SET TASK: Edit the data from the line containing "Task: Click the Removal of biofilm row label" through the line containing "Viewport: 1232px width, 963px" by putting "column header" in place of "row label" and leaving everything else unchanged. Return only those lines.

TASK INPUT:

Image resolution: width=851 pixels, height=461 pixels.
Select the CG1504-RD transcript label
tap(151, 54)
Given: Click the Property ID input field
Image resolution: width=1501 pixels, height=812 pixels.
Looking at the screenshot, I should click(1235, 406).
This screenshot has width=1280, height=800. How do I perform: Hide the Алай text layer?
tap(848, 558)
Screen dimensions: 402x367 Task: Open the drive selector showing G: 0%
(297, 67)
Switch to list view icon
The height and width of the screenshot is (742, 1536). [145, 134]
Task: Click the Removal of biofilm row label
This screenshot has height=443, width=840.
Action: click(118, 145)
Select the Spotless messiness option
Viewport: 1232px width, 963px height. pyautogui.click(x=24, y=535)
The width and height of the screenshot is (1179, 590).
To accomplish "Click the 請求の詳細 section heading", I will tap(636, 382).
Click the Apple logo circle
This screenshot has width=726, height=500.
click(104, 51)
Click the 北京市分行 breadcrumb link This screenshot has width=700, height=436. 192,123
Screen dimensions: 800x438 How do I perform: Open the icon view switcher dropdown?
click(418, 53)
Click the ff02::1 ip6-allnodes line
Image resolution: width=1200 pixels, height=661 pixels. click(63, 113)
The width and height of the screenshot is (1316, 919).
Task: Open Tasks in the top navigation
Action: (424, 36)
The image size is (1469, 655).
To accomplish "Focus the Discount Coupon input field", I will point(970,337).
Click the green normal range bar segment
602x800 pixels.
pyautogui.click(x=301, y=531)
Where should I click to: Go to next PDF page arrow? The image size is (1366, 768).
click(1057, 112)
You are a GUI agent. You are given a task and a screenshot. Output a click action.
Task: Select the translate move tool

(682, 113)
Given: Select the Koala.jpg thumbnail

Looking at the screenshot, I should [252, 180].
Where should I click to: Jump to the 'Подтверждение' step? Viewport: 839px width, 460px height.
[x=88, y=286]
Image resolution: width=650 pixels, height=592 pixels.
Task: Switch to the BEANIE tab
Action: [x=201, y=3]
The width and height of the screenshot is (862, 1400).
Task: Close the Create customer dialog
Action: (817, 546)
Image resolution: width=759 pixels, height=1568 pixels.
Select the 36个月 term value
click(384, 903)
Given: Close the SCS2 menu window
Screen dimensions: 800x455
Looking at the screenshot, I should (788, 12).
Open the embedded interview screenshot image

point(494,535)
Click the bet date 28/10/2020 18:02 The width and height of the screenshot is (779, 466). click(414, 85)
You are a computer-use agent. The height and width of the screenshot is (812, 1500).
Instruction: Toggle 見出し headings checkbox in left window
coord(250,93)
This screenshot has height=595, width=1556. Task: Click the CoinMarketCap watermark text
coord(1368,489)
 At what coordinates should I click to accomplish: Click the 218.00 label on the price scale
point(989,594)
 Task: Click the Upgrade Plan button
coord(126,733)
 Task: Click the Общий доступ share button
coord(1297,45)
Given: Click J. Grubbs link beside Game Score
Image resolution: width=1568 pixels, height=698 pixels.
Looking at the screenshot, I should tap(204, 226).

RESPONSE:
Task: Click the Removal of biofilm column header
This screenshot has height=443, width=840.
Action: click(118, 145)
Select the Spotless messiness option
Viewport: 1232px width, 963px height. pyautogui.click(x=24, y=535)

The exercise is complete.